Hydrogen Fueling Station Planned For Point Lookout
As per the most recent missive from Hempstead Town, via four-page, full-color Murraygram, Long Island's first hydrogen fuel station is slated to be built, this summer, in Point Lookout.
The idea: To demonstrate hydrogen energy technology, educate residents, and allow scientists to evaluate the practical potential of developing hydrogen-based fuel.
The projected cost: $2 million.
"Oh, the humanity." Doesn't Hempstead Supervisor remember the Hindenburg? Wait a minute. That was Helium. Never mind.
What about the hydrogen bomb? Talk about creating a blight upon America's largest township!
But seriously, folks, a hydrogen fueling station? What vehicles are we fueling, and at what cost?
Efficiency isn't exactly the word that comes to mind when we observe how the Town of Hempstead operates -- from its blunderbuss approach to suburban renewal to its hands-off wink-and-nod to the local special taxing districts that do business under the town's name and auspicies.
And yet, when it comes to energy technology, Hempstead Town, and, yes, Supervisor Kate Murray, have often been on the leading edge.

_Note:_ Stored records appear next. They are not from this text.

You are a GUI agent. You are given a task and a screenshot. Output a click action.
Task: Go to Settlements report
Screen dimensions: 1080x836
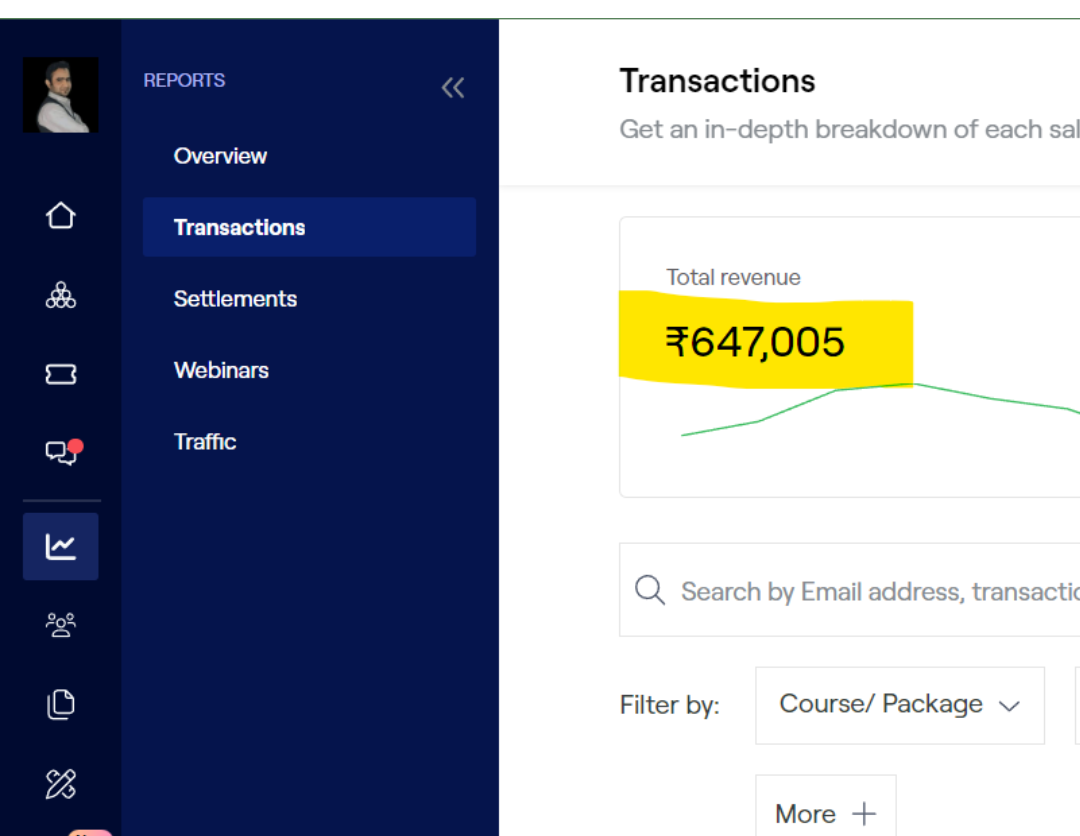click(x=235, y=299)
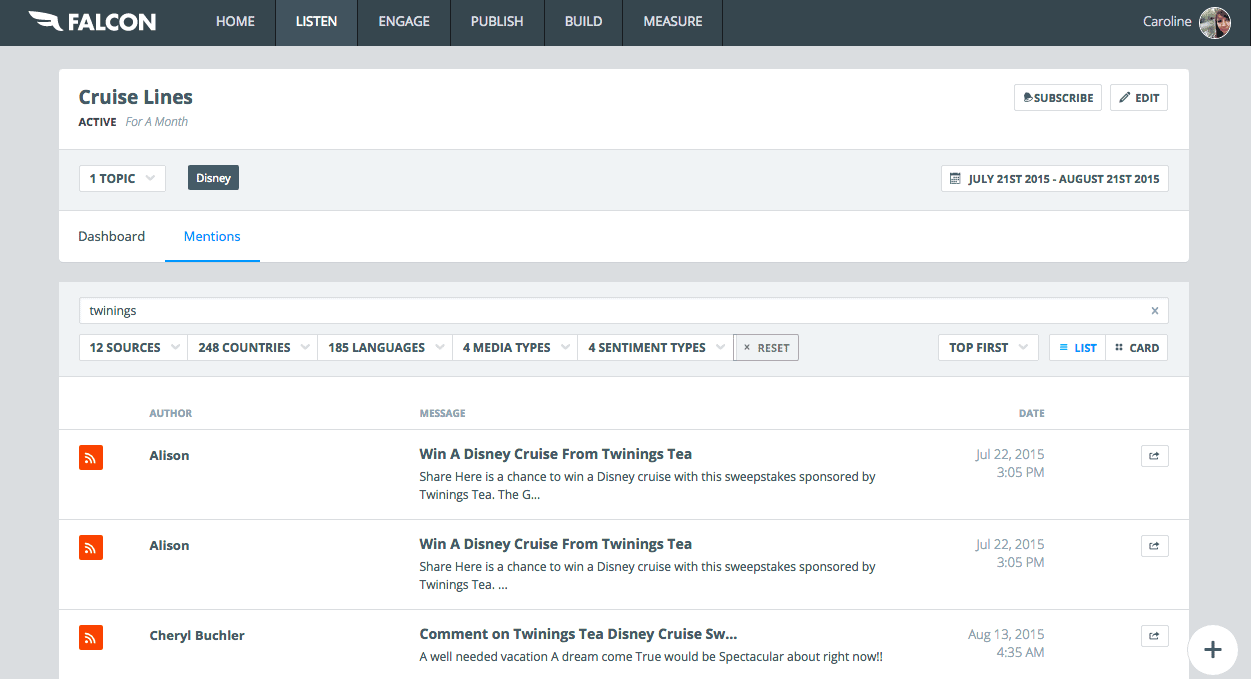Go to the Measure menu
Image resolution: width=1251 pixels, height=679 pixels.
(672, 22)
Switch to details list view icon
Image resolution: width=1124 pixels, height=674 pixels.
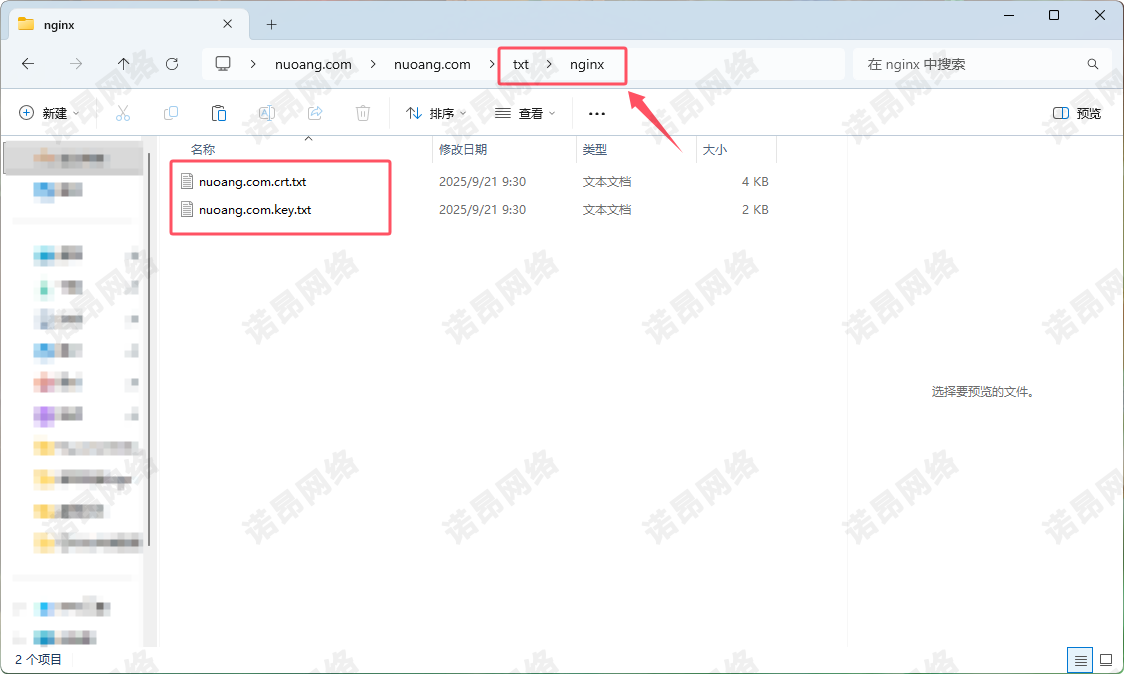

True, its been more showmanship and media play than anything else -- from the solar panels atop town hall that power the Supervisor's fridge, to the modified electric golf carts that town employees scoot around in -- but its a start, and a rather good one at that.
From e-cycling to Mercury recycling, humane geese control to, dare we say, Nigerian goats, the Town of Hempstead has led the charge for change in alternate energy and environmental responsibility.
That, even we must admit, is a tremendous feather in Supervisor Murray's cap, and kudos are due, both to her and the Town Board, for innovative programs that, at least in theory, reduce our reliance on fossil fuels and promote a cleaner, more sustainable environment.
But a hydrogen fueling station?
The NYS Energy Research Development Authority (NYSERDA) is fronting $1 million of the tab, with National Grid, the Island's gas supplier, chipping in with grant money and tax credits. The Town of Hempstead -- meaning, we, the taxpayers -- will foot the balance of the bill.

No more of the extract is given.